▶ [Reading text]
[An interview from my old blog in 2006, reposted 26 April 2010]
Sean Williams is a New York Times best selling science fiction author who lives in Adelaide, Australia. He is the author of almost seventy published short stories and twenty-seven novels, including the Books of the Catalcysm and (with Shane Dix) the bestselling Evergence, Orphans and Geodesica series. He has co-written three books in the Star Wars: New Jedi Order series and is a multiple recipient of both the Ditmar and Aurealis Awards.
[Note: the following interview may contain spoilers. – Space Archaeology]
Space Archaeology: You’ve written novels at opposite ends of the spectrum when it comes to the prevalence of extraterrestrial intelligence. At one end is the Star Wars universe, with its abundance of interacting species, and at the other end is Geodesica, where intelligences are separated by vast gulfs of space and time. Where on this spectrum do your own views lie, and which is more fun to write?
Sean Williams: I’m pretty sure that aliens are “out there” right now, but that they might be too far away or too unlike us for us ever to make meaningful contact with them. While I’d like nothing better than to be proven wrong (especially during my lifetime!) I think the odds are against it. Still, I find it a very creative mine to tap. The Evergence series contains just one alien species, and the reader never sees them face to face; the aliens in Orphans are very strange indeed (and in fact come from a completely different universe, so my premise remains intact); and my new series, Astropolis, starts off in a galaxy once again inhabited only by speciated humans. I’ll probably avoid the wishful thinking of alien contact–indeed, utter alien fecundity–of traditional space opera, except for the odd Star Wars novel, until I run out of games to play with humans alone.
Space Archaeology: A setting without aliens needn’t lack for a diversity of intelligences. The Geodesica milieu has a hierarchy of post-human beings stretching up to inconceivable heights of intelligence and ability. How do you get inside characters who are smarter than you, or vastly different in their mental structure?

▶ [Entries]
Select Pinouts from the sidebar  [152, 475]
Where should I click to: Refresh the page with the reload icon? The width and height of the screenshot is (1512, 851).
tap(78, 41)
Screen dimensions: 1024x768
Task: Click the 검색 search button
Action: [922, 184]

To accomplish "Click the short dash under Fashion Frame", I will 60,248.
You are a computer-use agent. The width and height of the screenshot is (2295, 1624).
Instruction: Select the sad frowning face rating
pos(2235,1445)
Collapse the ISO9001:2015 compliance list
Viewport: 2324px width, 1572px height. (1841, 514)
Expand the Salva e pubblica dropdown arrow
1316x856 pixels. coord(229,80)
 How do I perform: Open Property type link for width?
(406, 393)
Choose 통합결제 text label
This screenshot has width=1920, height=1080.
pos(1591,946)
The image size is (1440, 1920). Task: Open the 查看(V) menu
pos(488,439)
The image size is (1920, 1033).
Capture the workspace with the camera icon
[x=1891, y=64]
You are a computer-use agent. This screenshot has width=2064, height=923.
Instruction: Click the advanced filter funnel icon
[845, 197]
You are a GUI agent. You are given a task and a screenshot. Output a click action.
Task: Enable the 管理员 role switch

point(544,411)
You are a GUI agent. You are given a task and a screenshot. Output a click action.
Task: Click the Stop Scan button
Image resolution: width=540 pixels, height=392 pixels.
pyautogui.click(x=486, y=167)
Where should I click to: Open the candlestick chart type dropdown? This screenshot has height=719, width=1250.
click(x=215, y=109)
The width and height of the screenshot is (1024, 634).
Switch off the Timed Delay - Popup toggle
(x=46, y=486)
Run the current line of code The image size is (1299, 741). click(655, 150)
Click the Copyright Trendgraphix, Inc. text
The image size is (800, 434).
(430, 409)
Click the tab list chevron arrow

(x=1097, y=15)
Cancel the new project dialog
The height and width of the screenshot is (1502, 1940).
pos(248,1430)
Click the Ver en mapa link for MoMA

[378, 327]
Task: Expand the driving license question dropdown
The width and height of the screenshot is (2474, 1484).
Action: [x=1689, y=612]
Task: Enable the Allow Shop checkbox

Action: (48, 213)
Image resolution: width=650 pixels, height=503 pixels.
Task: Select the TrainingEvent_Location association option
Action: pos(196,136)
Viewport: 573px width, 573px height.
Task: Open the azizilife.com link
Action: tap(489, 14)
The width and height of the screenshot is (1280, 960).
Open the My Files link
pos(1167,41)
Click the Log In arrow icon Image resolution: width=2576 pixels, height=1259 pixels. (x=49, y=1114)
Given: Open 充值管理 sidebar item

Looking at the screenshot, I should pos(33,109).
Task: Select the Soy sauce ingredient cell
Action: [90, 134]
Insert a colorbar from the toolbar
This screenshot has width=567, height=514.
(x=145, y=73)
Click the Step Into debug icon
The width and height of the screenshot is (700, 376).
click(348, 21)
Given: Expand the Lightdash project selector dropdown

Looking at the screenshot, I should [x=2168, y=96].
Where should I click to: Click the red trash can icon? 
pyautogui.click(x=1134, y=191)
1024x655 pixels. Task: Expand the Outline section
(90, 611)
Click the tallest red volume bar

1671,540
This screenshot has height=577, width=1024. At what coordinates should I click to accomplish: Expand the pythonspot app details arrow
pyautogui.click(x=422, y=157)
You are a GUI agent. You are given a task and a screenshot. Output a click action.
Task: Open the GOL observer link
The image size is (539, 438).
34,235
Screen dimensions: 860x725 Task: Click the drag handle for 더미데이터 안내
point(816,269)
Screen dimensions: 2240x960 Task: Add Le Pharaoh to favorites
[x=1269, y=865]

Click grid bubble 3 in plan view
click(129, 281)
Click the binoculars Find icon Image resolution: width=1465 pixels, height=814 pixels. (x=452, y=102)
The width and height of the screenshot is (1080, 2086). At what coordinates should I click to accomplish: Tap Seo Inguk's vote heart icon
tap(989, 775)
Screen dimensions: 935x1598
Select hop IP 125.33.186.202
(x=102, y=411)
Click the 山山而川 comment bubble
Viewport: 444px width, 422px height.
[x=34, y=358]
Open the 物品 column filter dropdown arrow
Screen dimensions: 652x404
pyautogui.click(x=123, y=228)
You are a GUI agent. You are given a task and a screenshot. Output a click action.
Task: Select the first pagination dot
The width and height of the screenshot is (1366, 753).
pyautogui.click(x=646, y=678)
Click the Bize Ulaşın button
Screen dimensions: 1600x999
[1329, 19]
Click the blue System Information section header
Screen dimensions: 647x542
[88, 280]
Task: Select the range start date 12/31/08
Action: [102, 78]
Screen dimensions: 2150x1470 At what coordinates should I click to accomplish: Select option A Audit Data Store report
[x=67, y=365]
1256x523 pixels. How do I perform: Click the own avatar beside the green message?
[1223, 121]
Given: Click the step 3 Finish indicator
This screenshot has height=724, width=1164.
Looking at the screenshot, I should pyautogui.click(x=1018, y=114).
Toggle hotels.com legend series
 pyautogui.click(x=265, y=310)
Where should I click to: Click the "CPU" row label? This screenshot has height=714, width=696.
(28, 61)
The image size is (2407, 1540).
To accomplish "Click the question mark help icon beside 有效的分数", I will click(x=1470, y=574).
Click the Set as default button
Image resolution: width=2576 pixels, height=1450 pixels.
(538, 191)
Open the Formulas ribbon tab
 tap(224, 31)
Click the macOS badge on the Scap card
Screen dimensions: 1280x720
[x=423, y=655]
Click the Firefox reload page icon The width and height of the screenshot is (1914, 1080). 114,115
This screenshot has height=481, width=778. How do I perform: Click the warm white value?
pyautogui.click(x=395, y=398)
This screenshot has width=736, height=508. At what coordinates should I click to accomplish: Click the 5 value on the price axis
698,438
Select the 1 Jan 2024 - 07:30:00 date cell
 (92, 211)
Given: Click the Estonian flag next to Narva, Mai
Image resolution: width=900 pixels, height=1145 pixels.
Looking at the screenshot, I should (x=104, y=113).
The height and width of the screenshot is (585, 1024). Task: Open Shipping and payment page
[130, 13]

▶ [What is needed] Return the full interview text word for word, from its bracketed opening line to its last question. Rely only on the interview text.

▶ [Answer to this exercise]
[An interview from my old blog in 2006, reposted 26 April 2010]
Sean Williams is a New York Times best selling science fiction author who lives in Adelaide, Australia. He is the author of almost seventy published short stories and twenty-seven novels, including the Books of the Catalcysm and (with Shane Dix) the bestselling Evergence, Orphans and Geodesica series. He has co-written three books in the Star Wars: New Jedi Order series and is a multiple recipient of both the Ditmar and Aurealis Awards.
[Note: the following interview may contain spoilers. – Space Archaeology]
Space Archaeology: You’ve written novels at opposite ends of the spectrum when it comes to the prevalence of extraterrestrial intelligence. At one end is the Star Wars universe, with its abundance of interacting species, and at the other end is Geodesica, where intelligences are separated by vast gulfs of space and time. Where on this spectrum do your own views lie, and which is more fun to write?
Sean Williams: I’m pretty sure that aliens are “out there” right now, but that they might be too far away or too unlike us for us ever to make meaningful contact with them. While I’d like nothing better than to be proven wrong (especially during my lifetime!) I think the odds are against it. Still, I find it a very creative mine to tap. The Evergence series contains just one alien species, and the reader never sees them face to face; the aliens in Orphans are very strange indeed (and in fact come from a completely different universe, so my premise remains intact); and my new series, Astropolis, starts off in a galaxy once again inhabited only by speciated humans. I’ll probably avoid the wishful thinking of alien contact–indeed, utter alien fecundity–of traditional space opera, except for the odd Star Wars novel, until I run out of games to play with humans alone.
Space Archaeology: A setting without aliens needn’t lack for a diversity of intelligences. The Geodesica milieu has a hierarchy of post-human beings stretching up to inconceivable heights of intelligence and ability. How do you get inside characters who are smarter than you, or vastly different in their mental structure?